Dataset rows —
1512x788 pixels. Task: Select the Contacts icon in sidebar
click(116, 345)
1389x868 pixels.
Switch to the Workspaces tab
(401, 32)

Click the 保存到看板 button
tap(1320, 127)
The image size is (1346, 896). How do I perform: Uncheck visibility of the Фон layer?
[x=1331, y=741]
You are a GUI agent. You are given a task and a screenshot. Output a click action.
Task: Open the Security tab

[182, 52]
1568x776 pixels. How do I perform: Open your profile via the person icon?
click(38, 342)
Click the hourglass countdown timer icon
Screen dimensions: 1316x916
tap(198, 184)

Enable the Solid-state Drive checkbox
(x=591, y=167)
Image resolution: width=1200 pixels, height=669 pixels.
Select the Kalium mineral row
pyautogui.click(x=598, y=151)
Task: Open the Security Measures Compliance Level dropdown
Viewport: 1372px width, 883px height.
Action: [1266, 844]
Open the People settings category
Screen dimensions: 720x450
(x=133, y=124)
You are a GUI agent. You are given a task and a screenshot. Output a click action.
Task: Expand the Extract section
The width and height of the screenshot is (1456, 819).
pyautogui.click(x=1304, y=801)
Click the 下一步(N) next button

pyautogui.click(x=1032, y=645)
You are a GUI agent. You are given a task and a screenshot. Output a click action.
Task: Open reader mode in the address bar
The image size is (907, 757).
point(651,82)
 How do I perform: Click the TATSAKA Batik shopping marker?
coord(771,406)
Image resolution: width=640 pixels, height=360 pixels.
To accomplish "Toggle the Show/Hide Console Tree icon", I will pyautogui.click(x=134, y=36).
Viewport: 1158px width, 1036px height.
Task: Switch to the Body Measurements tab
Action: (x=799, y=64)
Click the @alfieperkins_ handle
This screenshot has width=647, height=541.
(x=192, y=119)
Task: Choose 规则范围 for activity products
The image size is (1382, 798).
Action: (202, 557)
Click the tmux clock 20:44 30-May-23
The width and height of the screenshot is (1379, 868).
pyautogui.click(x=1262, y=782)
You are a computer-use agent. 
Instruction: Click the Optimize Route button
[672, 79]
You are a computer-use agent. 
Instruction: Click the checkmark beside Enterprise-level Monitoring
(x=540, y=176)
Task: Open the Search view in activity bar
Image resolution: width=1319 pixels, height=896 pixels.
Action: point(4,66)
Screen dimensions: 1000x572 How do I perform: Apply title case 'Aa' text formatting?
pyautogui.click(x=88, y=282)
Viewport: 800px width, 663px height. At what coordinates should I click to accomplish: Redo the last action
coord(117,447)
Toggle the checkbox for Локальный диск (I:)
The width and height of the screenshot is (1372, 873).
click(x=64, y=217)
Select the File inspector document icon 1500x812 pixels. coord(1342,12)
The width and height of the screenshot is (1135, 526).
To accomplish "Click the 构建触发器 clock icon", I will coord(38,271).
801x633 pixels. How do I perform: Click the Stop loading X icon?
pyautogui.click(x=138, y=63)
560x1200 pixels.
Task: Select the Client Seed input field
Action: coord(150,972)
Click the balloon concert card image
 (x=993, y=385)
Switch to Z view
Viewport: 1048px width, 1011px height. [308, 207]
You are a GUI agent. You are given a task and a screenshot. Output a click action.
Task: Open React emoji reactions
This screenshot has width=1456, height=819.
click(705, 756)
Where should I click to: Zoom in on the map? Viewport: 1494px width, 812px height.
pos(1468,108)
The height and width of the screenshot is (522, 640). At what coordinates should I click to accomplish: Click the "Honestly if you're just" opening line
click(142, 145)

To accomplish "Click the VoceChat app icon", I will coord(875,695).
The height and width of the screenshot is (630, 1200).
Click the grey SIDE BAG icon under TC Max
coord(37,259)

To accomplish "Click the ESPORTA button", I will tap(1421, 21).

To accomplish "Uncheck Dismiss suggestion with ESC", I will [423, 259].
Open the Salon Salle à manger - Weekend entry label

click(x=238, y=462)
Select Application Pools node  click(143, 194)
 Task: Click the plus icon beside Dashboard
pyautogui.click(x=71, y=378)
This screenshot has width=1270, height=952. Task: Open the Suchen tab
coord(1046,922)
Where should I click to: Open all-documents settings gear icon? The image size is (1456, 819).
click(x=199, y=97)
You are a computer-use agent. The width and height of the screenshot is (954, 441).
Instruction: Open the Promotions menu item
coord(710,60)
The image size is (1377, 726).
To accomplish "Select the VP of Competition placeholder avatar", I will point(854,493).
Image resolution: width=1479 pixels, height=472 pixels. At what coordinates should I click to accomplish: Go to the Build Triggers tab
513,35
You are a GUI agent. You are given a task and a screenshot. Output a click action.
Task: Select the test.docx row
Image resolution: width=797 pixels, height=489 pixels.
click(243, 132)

Short problem — Convert all of the data above into a Markdown table with the columns Row and Line. Put each nonblank line in its own numbered row and leave out the blank lines.

Output for this exercise —
| Row | Line |
|---|---|
| 1 | 1512x788 pixels. Task: Select the Contacts icon in sidebar |
| 2 | click(116, 345) |
| 3 | 1389x868 pixels. |
| 4 | Switch to the Workspaces tab |
| 5 | (401, 32) |
| 6 | Click the 保存到看板 button |
| 7 | tap(1320, 127) |
| 8 | The image size is (1346, 896). How do I perform: Uncheck visibility of the Фон layer? |
| 9 | [x=1331, y=741] |
| 10 | You are a GUI agent. You are given a task and a screenshot. Output a click action. |
| 11 | Task: Open the Security tab |
| 12 | [182, 52] |
| 13 | 1568x776 pixels. How do I perform: Open your profile via the person icon? |
| 14 | click(38, 342) |
| 15 | Click the hourglass countdown timer icon |
| 16 | Screen dimensions: 1316x916 |
| 17 | tap(198, 184) |
| 18 | Enable the Solid-state Drive checkbox |
| 19 | (x=591, y=167) |
| 20 | Image resolution: width=1200 pixels, height=669 pixels. |
| 21 | Select the Kalium mineral row |
| 22 | pyautogui.click(x=598, y=151) |
| 23 | Task: Open the Security Measures Compliance Level dropdown |
| 24 | Viewport: 1372px width, 883px height. |
| 25 | Action: [1266, 844] |
| 26 | Open the People settings category |
| 27 | Screen dimensions: 720x450 |
| 28 | (x=133, y=124) |
| 29 | You are a GUI agent. You are given a task and a screenshot. Output a click action. |
| 30 | Task: Expand the Extract section |
| 31 | The width and height of the screenshot is (1456, 819). |
| 32 | pyautogui.click(x=1304, y=801) |
| 33 | Click the 下一步(N) next button |
| 34 | pyautogui.click(x=1032, y=645) |
| 35 | You are a GUI agent. You are given a task and a screenshot. Output a click action. |
| 36 | Task: Open reader mode in the address bar |
| 37 | The image size is (907, 757). |
| 38 | point(651,82) |
| 39 |  How do I perform: Click the TATSAKA Batik shopping marker? |
| 40 | coord(771,406) |
| 41 | Image resolution: width=640 pixels, height=360 pixels. |
| 42 | To accomplish "Toggle the Show/Hide Console Tree icon", I will pyautogui.click(x=134, y=36). |
| 43 | Viewport: 1158px width, 1036px height. |
| 44 | Task: Switch to the Body Measurements tab |
| 45 | Action: (x=799, y=64) |
| 46 | Click the @alfieperkins_ handle |
| 47 | This screenshot has width=647, height=541. |
| 48 | (x=192, y=119) |
| 49 | Task: Choose 规则范围 for activity products |
| 50 | The image size is (1382, 798). |
| 51 | Action: (202, 557) |
| 52 | Click the tmux clock 20:44 30-May-23 |
| 53 | The width and height of the screenshot is (1379, 868). |
| 54 | pyautogui.click(x=1262, y=782) |
| 55 | You are a computer-use agent.  |
| 56 | Instruction: Click the Optimize Route button |
| 57 | [672, 79] |
| 58 | You are a computer-use agent.  |
| 59 | Instruction: Click the checkmark beside Enterprise-level Monitoring |
| 60 | (x=540, y=176) |
| 61 | Task: Open the Search view in activity bar |
| 62 | Image resolution: width=1319 pixels, height=896 pixels. |
| 63 | Action: point(4,66) |
| 64 | Screen dimensions: 1000x572 How do I perform: Apply title case 'Aa' text formatting? |
| 65 | pyautogui.click(x=88, y=282) |
| 66 | Viewport: 800px width, 663px height. At what coordinates should I click to accomplish: Redo the last action |
| 67 | coord(117,447) |
| 68 | Toggle the checkbox for Локальный диск (I:) |
| 69 | The width and height of the screenshot is (1372, 873). |
| 70 | click(x=64, y=217) |
| 71 | Select the File inspector document icon 1500x812 pixels. coord(1342,12) |
| 72 | The width and height of the screenshot is (1135, 526). |
| 73 | To accomplish "Click the 构建触发器 clock icon", I will coord(38,271). |
| 74 | 801x633 pixels. How do I perform: Click the Stop loading X icon? |
| 75 | pyautogui.click(x=138, y=63) |
| 76 | 560x1200 pixels. |
| 77 | Task: Select the Client Seed input field |
| 78 | Action: coord(150,972) |
| 79 | Click the balloon concert card image |
| 80 |  (x=993, y=385) |
| 81 | Switch to Z view |
| 82 | Viewport: 1048px width, 1011px height. [308, 207] |
| 83 | You are a GUI agent. You are given a task and a screenshot. Output a click action. |
| 84 | Task: Open React emoji reactions |
| 85 | This screenshot has width=1456, height=819. |
| 86 | click(705, 756) |
| 87 | Where should I click to: Zoom in on the map? Viewport: 1494px width, 812px height. |
| 88 | pos(1468,108) |
| 89 | The height and width of the screenshot is (522, 640). At what coordinates should I click to accomplish: Click the "Honestly if you're just" opening line |
| 90 | click(142, 145) |
| 91 | To accomplish "Click the VoceChat app icon", I will coord(875,695). |
| 92 | The height and width of the screenshot is (630, 1200). |
| 93 | Click the grey SIDE BAG icon under TC Max |
| 94 | coord(37,259) |
| 95 | To accomplish "Click the ESPORTA button", I will tap(1421, 21). |
| 96 | To accomplish "Uncheck Dismiss suggestion with ESC", I will [423, 259]. |
| 97 | Open the Salon Salle à manger - Weekend entry label |
| 98 | click(x=238, y=462) |
| 99 | Select Application Pools node  click(143, 194) |
| 100 |  Task: Click the plus icon beside Dashboard |
| 101 | pyautogui.click(x=71, y=378) |
| 102 | This screenshot has width=1270, height=952. Task: Open the Suchen tab |
| 103 | coord(1046,922) |
| 104 | Where should I click to: Open all-documents settings gear icon? The image size is (1456, 819). |
| 105 | click(x=199, y=97) |
| 106 | You are a computer-use agent. The width and height of the screenshot is (954, 441). |
| 107 | Instruction: Open the Promotions menu item |
| 108 | coord(710,60) |
| 109 | The image size is (1377, 726). |
| 110 | To accomplish "Select the VP of Competition placeholder avatar", I will point(854,493). |
| 111 | Image resolution: width=1479 pixels, height=472 pixels. At what coordinates should I click to accomplish: Go to the Build Triggers tab |
| 112 | 513,35 |
| 113 | You are a GUI agent. You are given a task and a screenshot. Output a click action. |
| 114 | Task: Select the test.docx row |
| 115 | Image resolution: width=797 pixels, height=489 pixels. |
| 116 | click(243, 132) |